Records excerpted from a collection
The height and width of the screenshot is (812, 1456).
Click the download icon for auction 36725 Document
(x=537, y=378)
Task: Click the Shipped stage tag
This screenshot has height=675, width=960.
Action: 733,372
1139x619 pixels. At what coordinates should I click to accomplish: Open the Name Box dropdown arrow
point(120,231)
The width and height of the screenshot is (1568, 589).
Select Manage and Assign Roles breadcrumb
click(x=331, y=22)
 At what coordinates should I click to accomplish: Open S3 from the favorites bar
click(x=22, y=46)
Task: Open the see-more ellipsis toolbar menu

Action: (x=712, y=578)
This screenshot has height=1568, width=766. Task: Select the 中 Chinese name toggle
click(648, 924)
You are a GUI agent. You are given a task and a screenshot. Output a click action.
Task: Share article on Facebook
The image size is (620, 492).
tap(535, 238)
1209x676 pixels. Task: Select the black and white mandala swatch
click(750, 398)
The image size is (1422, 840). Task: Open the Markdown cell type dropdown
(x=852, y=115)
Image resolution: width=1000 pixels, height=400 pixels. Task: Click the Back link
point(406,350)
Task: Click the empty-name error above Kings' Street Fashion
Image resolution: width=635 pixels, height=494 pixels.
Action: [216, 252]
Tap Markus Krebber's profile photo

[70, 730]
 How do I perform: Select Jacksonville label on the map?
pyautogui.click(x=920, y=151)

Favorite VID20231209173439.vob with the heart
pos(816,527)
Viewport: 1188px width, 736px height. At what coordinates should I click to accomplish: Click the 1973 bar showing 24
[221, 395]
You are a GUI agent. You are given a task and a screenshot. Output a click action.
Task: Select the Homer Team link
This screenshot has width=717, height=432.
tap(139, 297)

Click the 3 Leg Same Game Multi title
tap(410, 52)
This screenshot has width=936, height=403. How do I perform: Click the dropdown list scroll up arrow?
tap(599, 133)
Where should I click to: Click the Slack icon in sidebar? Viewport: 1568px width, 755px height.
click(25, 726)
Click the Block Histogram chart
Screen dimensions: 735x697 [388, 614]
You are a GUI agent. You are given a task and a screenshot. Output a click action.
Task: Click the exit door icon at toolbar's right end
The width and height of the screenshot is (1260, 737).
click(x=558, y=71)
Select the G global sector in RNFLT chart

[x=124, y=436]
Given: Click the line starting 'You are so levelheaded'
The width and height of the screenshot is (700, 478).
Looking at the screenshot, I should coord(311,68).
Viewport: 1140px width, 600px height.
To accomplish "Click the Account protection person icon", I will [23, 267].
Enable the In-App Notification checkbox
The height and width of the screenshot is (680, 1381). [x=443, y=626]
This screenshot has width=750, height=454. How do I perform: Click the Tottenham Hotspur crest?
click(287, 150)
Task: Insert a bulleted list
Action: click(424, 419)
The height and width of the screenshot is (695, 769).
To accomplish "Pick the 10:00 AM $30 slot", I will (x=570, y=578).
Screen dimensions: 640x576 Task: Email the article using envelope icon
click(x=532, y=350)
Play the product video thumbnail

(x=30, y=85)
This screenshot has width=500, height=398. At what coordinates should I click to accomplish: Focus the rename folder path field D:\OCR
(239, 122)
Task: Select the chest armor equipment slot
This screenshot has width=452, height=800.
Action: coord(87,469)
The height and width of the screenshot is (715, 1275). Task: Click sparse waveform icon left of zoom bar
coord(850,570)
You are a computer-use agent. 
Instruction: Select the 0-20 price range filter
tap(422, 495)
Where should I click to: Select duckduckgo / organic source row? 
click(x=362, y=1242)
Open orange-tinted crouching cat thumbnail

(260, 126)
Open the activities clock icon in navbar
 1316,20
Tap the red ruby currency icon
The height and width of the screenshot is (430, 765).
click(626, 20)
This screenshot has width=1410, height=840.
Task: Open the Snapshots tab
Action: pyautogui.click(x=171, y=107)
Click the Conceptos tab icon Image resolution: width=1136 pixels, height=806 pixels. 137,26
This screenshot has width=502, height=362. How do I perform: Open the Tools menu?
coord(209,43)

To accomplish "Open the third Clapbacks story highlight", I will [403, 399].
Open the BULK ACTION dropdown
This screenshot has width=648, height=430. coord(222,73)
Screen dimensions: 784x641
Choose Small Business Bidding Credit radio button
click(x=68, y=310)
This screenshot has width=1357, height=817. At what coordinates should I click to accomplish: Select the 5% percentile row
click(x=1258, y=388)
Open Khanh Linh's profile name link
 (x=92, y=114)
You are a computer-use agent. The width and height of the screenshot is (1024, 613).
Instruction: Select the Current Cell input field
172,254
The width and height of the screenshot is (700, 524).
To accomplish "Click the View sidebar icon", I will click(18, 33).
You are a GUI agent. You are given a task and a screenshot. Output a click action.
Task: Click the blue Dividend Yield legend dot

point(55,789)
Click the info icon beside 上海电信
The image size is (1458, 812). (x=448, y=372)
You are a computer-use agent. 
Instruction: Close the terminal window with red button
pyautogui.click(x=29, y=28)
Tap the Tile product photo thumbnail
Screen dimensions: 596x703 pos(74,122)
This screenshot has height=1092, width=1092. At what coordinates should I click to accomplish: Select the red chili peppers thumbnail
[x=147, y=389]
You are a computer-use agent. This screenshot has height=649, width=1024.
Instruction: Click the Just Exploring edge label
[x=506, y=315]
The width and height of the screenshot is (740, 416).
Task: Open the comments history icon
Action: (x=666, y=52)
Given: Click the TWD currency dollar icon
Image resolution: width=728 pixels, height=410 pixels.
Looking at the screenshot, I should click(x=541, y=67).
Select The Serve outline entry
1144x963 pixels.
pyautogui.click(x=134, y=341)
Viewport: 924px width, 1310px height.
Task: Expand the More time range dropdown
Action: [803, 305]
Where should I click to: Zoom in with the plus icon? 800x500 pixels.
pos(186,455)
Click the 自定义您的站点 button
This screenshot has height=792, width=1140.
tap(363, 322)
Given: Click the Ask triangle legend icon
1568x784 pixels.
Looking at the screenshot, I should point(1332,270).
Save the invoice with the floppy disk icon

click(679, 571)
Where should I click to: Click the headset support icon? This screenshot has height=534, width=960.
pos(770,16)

§ **Action item**
Write out each record again, keeping every word as it is.

§ **Output for this task**
The height and width of the screenshot is (812, 1456).
Click the download icon for auction 36725 Document
(x=537, y=378)
Task: Click the Shipped stage tag
This screenshot has height=675, width=960.
Action: 733,372
1139x619 pixels. At what coordinates should I click to accomplish: Open the Name Box dropdown arrow
point(120,231)
The width and height of the screenshot is (1568, 589).
Select Manage and Assign Roles breadcrumb
click(x=331, y=22)
 At what coordinates should I click to accomplish: Open S3 from the favorites bar
click(x=22, y=46)
Task: Open the see-more ellipsis toolbar menu

Action: (x=712, y=578)
This screenshot has height=1568, width=766. Task: Select the 中 Chinese name toggle
click(648, 924)
You are a GUI agent. You are given a task and a screenshot. Output a click action.
Task: Share article on Facebook
The image size is (620, 492).
tap(535, 238)
1209x676 pixels. Task: Select the black and white mandala swatch
click(750, 398)
The image size is (1422, 840). Task: Open the Markdown cell type dropdown
(x=852, y=115)
Image resolution: width=1000 pixels, height=400 pixels. Task: Click the Back link
point(406,350)
Task: Click the empty-name error above Kings' Street Fashion
Image resolution: width=635 pixels, height=494 pixels.
Action: [216, 252]
Tap Markus Krebber's profile photo

[70, 730]
 How do I perform: Select Jacksonville label on the map?
pyautogui.click(x=920, y=151)

Favorite VID20231209173439.vob with the heart
pos(816,527)
Viewport: 1188px width, 736px height. At what coordinates should I click to accomplish: Click the 1973 bar showing 24
[221, 395]
You are a GUI agent. You are given a task and a screenshot. Output a click action.
Task: Select the Homer Team link
This screenshot has width=717, height=432.
tap(139, 297)

Click the 3 Leg Same Game Multi title
tap(410, 52)
This screenshot has width=936, height=403. How do I perform: Click the dropdown list scroll up arrow?
tap(599, 133)
Where should I click to: Click the Slack icon in sidebar? Viewport: 1568px width, 755px height.
click(25, 726)
Click the Block Histogram chart
Screen dimensions: 735x697 [388, 614]
You are a GUI agent. You are given a task and a screenshot. Output a click action.
Task: Click the exit door icon at toolbar's right end
The width and height of the screenshot is (1260, 737).
click(x=558, y=71)
Select the G global sector in RNFLT chart

[x=124, y=436]
Given: Click the line starting 'You are so levelheaded'
The width and height of the screenshot is (700, 478).
Looking at the screenshot, I should coord(311,68).
Viewport: 1140px width, 600px height.
To accomplish "Click the Account protection person icon", I will [23, 267].
Enable the In-App Notification checkbox
The height and width of the screenshot is (680, 1381). [x=443, y=626]
This screenshot has width=750, height=454. How do I perform: Click the Tottenham Hotspur crest?
click(287, 150)
Task: Insert a bulleted list
Action: click(424, 419)
The height and width of the screenshot is (695, 769).
To accomplish "Pick the 10:00 AM $30 slot", I will (x=570, y=578).
Screen dimensions: 640x576 Task: Email the article using envelope icon
click(x=532, y=350)
Play the product video thumbnail

(x=30, y=85)
This screenshot has width=500, height=398. At what coordinates should I click to accomplish: Focus the rename folder path field D:\OCR
(239, 122)
Task: Select the chest armor equipment slot
This screenshot has width=452, height=800.
Action: coord(87,469)
The height and width of the screenshot is (715, 1275). Task: Click sparse waveform icon left of zoom bar
coord(850,570)
You are a computer-use agent. 
Instruction: Select the 0-20 price range filter
tap(422, 495)
Where should I click to: Select duckduckgo / organic source row? 
click(x=362, y=1242)
Open orange-tinted crouching cat thumbnail

(260, 126)
Open the activities clock icon in navbar
 1316,20
Tap the red ruby currency icon
The height and width of the screenshot is (430, 765).
click(626, 20)
This screenshot has width=1410, height=840.
Task: Open the Snapshots tab
Action: pyautogui.click(x=171, y=107)
Click the Conceptos tab icon Image resolution: width=1136 pixels, height=806 pixels. 137,26
This screenshot has width=502, height=362. How do I perform: Open the Tools menu?
coord(209,43)

To accomplish "Open the third Clapbacks story highlight", I will [403, 399].
Open the BULK ACTION dropdown
This screenshot has width=648, height=430. coord(222,73)
Screen dimensions: 784x641
Choose Small Business Bidding Credit radio button
click(x=68, y=310)
This screenshot has width=1357, height=817. At what coordinates should I click to accomplish: Select the 5% percentile row
click(x=1258, y=388)
Open Khanh Linh's profile name link
 (x=92, y=114)
You are a computer-use agent. The width and height of the screenshot is (1024, 613).
Instruction: Select the Current Cell input field
172,254
The width and height of the screenshot is (700, 524).
To accomplish "Click the View sidebar icon", I will click(18, 33).
You are a GUI agent. You are given a task and a screenshot. Output a click action.
Task: Click the blue Dividend Yield legend dot

point(55,789)
Click the info icon beside 上海电信
The image size is (1458, 812). (x=448, y=372)
You are a computer-use agent. 
Instruction: Close the terminal window with red button
pyautogui.click(x=29, y=28)
Tap the Tile product photo thumbnail
Screen dimensions: 596x703 pos(74,122)
This screenshot has height=1092, width=1092. At what coordinates should I click to accomplish: Select the red chili peppers thumbnail
[x=147, y=389]
You are a computer-use agent. This screenshot has height=649, width=1024.
Instruction: Click the Just Exploring edge label
[x=506, y=315]
The width and height of the screenshot is (740, 416).
Task: Open the comments history icon
Action: (x=666, y=52)
Given: Click the TWD currency dollar icon
Image resolution: width=728 pixels, height=410 pixels.
Looking at the screenshot, I should click(x=541, y=67).
Select The Serve outline entry
1144x963 pixels.
pyautogui.click(x=134, y=341)
Viewport: 924px width, 1310px height.
Task: Expand the More time range dropdown
Action: [803, 305]
Where should I click to: Zoom in with the plus icon? 800x500 pixels.
pos(186,455)
Click the 自定义您的站点 button
This screenshot has height=792, width=1140.
tap(363, 322)
Given: Click the Ask triangle legend icon
1568x784 pixels.
Looking at the screenshot, I should point(1332,270).
Save the invoice with the floppy disk icon

click(679, 571)
Where should I click to: Click the headset support icon? This screenshot has height=534, width=960.
pos(770,16)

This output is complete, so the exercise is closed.